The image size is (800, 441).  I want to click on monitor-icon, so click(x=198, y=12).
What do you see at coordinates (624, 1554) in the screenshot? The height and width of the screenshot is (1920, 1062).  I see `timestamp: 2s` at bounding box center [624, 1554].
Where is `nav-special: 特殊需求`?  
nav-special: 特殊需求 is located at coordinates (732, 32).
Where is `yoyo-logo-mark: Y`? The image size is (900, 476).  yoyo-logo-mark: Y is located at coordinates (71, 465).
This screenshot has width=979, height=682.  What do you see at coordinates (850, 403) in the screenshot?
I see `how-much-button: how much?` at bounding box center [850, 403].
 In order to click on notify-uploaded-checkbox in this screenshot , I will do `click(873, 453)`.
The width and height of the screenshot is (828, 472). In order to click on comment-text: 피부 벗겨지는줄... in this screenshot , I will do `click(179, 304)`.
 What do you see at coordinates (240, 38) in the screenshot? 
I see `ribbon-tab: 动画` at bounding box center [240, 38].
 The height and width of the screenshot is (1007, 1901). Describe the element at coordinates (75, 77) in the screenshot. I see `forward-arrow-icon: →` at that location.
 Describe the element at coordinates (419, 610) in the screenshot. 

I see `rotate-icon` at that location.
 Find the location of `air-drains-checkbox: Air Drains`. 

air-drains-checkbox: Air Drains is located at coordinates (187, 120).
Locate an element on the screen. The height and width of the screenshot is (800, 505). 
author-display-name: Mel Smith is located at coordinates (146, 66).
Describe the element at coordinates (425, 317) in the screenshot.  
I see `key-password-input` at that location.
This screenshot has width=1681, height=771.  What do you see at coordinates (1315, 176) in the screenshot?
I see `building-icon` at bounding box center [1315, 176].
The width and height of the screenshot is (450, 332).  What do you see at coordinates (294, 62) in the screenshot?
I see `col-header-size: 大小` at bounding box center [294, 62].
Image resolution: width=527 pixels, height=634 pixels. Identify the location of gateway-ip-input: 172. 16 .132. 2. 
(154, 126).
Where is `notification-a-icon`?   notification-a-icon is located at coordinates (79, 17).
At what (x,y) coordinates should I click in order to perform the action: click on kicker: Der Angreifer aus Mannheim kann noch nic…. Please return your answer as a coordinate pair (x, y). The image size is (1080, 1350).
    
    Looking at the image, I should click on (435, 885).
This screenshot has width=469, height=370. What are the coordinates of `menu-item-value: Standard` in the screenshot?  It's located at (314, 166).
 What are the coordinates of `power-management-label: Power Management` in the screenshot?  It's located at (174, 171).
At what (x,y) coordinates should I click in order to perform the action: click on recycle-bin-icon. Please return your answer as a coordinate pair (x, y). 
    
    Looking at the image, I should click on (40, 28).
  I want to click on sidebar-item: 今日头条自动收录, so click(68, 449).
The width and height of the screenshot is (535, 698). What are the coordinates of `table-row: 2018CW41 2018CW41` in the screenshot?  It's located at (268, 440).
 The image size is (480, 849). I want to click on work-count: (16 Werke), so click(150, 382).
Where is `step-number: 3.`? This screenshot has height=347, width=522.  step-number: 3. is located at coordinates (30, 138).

▶ [What needs to be done]: Rewrite all of the material above as a numbered list with one entry per line and no blank lines.

▶ [Written reply]:
1. The image size is (800, 441).  I want to click on monitor-icon, so click(x=198, y=12).
2. What do you see at coordinates (624, 1554) in the screenshot? The height and width of the screenshot is (1920, 1062).  I see `timestamp: 2s` at bounding box center [624, 1554].
3. Where is `nav-special: 特殊需求`?  
4. nav-special: 特殊需求 is located at coordinates (732, 32).
5. Where is `yoyo-logo-mark: Y`? The image size is (900, 476).  yoyo-logo-mark: Y is located at coordinates (71, 465).
6. This screenshot has width=979, height=682.  What do you see at coordinates (850, 403) in the screenshot?
7. I see `how-much-button: how much?` at bounding box center [850, 403].
8.  In order to click on notify-uploaded-checkbox in this screenshot , I will do `click(873, 453)`.
9. The width and height of the screenshot is (828, 472). In order to click on comment-text: 피부 벗겨지는줄... in this screenshot , I will do `click(179, 304)`.
10.  What do you see at coordinates (240, 38) in the screenshot? 
11. I see `ribbon-tab: 动画` at bounding box center [240, 38].
12.  The height and width of the screenshot is (1007, 1901). Describe the element at coordinates (75, 77) in the screenshot. I see `forward-arrow-icon: →` at that location.
13.  Describe the element at coordinates (419, 610) in the screenshot. 
14. I see `rotate-icon` at that location.
15.  Find the location of `air-drains-checkbox: Air Drains`. 
16. air-drains-checkbox: Air Drains is located at coordinates (187, 120).
17. Locate an element on the screen. The height and width of the screenshot is (800, 505). 
18. author-display-name: Mel Smith is located at coordinates (146, 66).
19. Describe the element at coordinates (425, 317) in the screenshot.  
20. I see `key-password-input` at that location.
21. This screenshot has width=1681, height=771.  What do you see at coordinates (1315, 176) in the screenshot?
22. I see `building-icon` at bounding box center [1315, 176].
23. The width and height of the screenshot is (450, 332).  What do you see at coordinates (294, 62) in the screenshot?
24. I see `col-header-size: 大小` at bounding box center [294, 62].
25. Image resolution: width=527 pixels, height=634 pixels. Identify the location of gateway-ip-input: 172. 16 .132. 2. 
26. (154, 126).
27. Where is `notification-a-icon`?   notification-a-icon is located at coordinates (79, 17).
28. At what (x,y) coordinates should I click in order to perform the action: click on kicker: Der Angreifer aus Mannheim kann noch nic…. Please return your answer as a coordinate pair (x, y). The image size is (1080, 1350).
29.     Looking at the image, I should click on (435, 885).
30. This screenshot has width=469, height=370. What are the coordinates of `menu-item-value: Standard` in the screenshot?  It's located at (314, 166).
31.  What are the coordinates of `power-management-label: Power Management` in the screenshot?  It's located at (174, 171).
32. At what (x,y) coordinates should I click in order to perform the action: click on recycle-bin-icon. Please return your answer as a coordinate pair (x, y). 
33.     Looking at the image, I should click on (40, 28).
34.   I want to click on sidebar-item: 今日头条自动收录, so click(68, 449).
35. The width and height of the screenshot is (535, 698). What are the coordinates of `table-row: 2018CW41 2018CW41` in the screenshot?  It's located at (268, 440).
36.  The image size is (480, 849). I want to click on work-count: (16 Werke), so click(150, 382).
37. Where is `step-number: 3.`? This screenshot has height=347, width=522.  step-number: 3. is located at coordinates (30, 138).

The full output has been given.